## [Passage to read]
┌──
- Location: Val-des-Monts, Les Collines-de-l'Outaouais, Quebec, Canada
- Coordinates: 45°42′29″N 75°40′13″W﻿ / ﻿45.7080555°N 75.6702778°W
- Surface elevation: 163 m (535 ft)

= Lac McArthur (Val-des-Monts) =

Lake in Quebec, Canada

Lac McArthur (McArthur Lake) is a lake in the Outaouais region of Quebec, Canada, not far north of Ottawa.

==Location==

Lac McArthur (EHEZQ) is in Val-des-Monts, Les Collines-de-l'Outaouais, Quebec, at .
It is fed by the Rivière Blanche from Lac Saint-Pierre and empties into Lac Grand to the southeast.
The lake is at an elevation of 163 m.
The lake association is a member of the Federation of Lakes of Val-Des-Monts, a voluntary organization that works to protect water quality in the region.
In 1990 Air Wapus Enr. was granted a license to operate a domestic air charter service from a base at Lac McArthur between 15 May and 15 October each year, however this license ended in 2001.

==Water quality==

Water quality measurements were taken in mid-June, July and August 2015.
Average total phosphorus concentration was 4.4 μg/L, so the lake is classed as oligotrophic, or poor in nutrients.
The average concentration of chlorophyll in the lake was 1.50 μg/L, which indicates that the biomass of microscopic algae suspended in water is low and confirms the oligotrophic classification.
The average concentration of dissolved organic carbon in the lake was relatively low at 2.98 mg/L.
The lake is not shown on the list of lakes affected by cyanobacteria (blue green algae) blooms between 2004 and 2014.
└──
## [Task instructions]
1 > Reproduce the part of the article on Lac McArthur between "Lac McArthur (McArthur" and "and August 2015.", inclusive.
2 > Answer these questions from the article on Lac McArthur:
(a) Which river feeds the lake?
(b) What was the average total phosphorus concentration measured in 2015?
(c) In what year did the air charter license for the base at the lake end?
The items that come after the article on Lac McArthur have nothing to do with it.

## [Dataset excerpts]
┌──
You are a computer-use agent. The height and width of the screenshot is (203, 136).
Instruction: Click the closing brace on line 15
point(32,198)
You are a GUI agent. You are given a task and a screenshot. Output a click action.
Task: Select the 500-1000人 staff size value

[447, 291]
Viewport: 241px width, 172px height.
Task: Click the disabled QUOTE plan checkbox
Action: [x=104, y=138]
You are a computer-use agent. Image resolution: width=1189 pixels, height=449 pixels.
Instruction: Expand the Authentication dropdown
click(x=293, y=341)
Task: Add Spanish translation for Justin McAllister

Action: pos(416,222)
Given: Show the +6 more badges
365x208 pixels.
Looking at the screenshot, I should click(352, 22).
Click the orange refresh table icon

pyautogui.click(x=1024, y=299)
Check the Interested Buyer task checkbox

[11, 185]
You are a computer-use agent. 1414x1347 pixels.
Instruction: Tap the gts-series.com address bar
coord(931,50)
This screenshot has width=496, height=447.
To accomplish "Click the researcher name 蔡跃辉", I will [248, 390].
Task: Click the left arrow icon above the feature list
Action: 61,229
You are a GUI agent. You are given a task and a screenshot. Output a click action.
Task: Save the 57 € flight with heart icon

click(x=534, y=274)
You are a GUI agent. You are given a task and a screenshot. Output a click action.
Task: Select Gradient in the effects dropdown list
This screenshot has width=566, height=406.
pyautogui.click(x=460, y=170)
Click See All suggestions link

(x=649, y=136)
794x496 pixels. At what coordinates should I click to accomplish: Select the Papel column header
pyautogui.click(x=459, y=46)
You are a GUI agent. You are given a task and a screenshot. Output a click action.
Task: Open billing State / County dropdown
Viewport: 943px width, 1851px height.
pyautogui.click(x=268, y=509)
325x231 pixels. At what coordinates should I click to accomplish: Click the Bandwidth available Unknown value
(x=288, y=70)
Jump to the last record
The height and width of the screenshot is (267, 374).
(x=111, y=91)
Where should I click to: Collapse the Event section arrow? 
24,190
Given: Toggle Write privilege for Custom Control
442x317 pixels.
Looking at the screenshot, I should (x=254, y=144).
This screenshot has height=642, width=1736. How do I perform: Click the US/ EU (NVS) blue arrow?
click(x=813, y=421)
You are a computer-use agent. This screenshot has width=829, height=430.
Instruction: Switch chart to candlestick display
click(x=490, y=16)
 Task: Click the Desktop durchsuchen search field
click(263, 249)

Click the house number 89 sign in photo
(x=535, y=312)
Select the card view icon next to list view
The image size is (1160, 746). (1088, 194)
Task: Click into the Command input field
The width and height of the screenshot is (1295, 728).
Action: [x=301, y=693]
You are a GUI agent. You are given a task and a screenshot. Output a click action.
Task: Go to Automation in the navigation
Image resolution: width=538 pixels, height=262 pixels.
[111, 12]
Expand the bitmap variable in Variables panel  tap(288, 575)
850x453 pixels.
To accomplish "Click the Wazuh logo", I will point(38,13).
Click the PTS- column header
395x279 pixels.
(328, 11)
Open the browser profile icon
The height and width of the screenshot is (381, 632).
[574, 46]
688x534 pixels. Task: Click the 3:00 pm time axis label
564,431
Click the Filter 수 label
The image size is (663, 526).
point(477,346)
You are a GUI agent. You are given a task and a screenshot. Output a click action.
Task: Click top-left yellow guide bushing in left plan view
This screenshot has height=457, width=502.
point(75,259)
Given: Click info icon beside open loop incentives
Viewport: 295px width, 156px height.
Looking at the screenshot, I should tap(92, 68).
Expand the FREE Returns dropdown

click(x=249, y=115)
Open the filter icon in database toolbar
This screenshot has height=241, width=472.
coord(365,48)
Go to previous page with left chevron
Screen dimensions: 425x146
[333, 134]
└──
## [Expected results]
1 >
Lac McArthur (McArthur Lake) is a lake in the Outaouais region of Quebec, Canada, not far north of Ottawa.

==Location==

Lac McArthur (EHEZQ) is in Val-des-Monts, Les Collines-de-l'Outaouais, Quebec, at .
It is fed by the Rivière Blanche from Lac Saint-Pierre and empties into Lac Grand to the southeast.
The lake is at an elevation of 163 m.
The lake association is a member of the Federation of Lakes of Val-Des-Monts, a voluntary organization that works to protect water quality in the region.
In 1990 Air Wapus Enr. was granted a license to operate a domestic air charter service from a base at Lac McArthur between 15 May and 15 October each year, however this license ended in 2001.

==Water quality==

Water quality measurements were taken in mid-June, July and August 2015.

2 >
(a) The Rivière Blanche, flowing from Lac Saint-Pierre.
(b) 4.4 μg/L.
(c) 2001.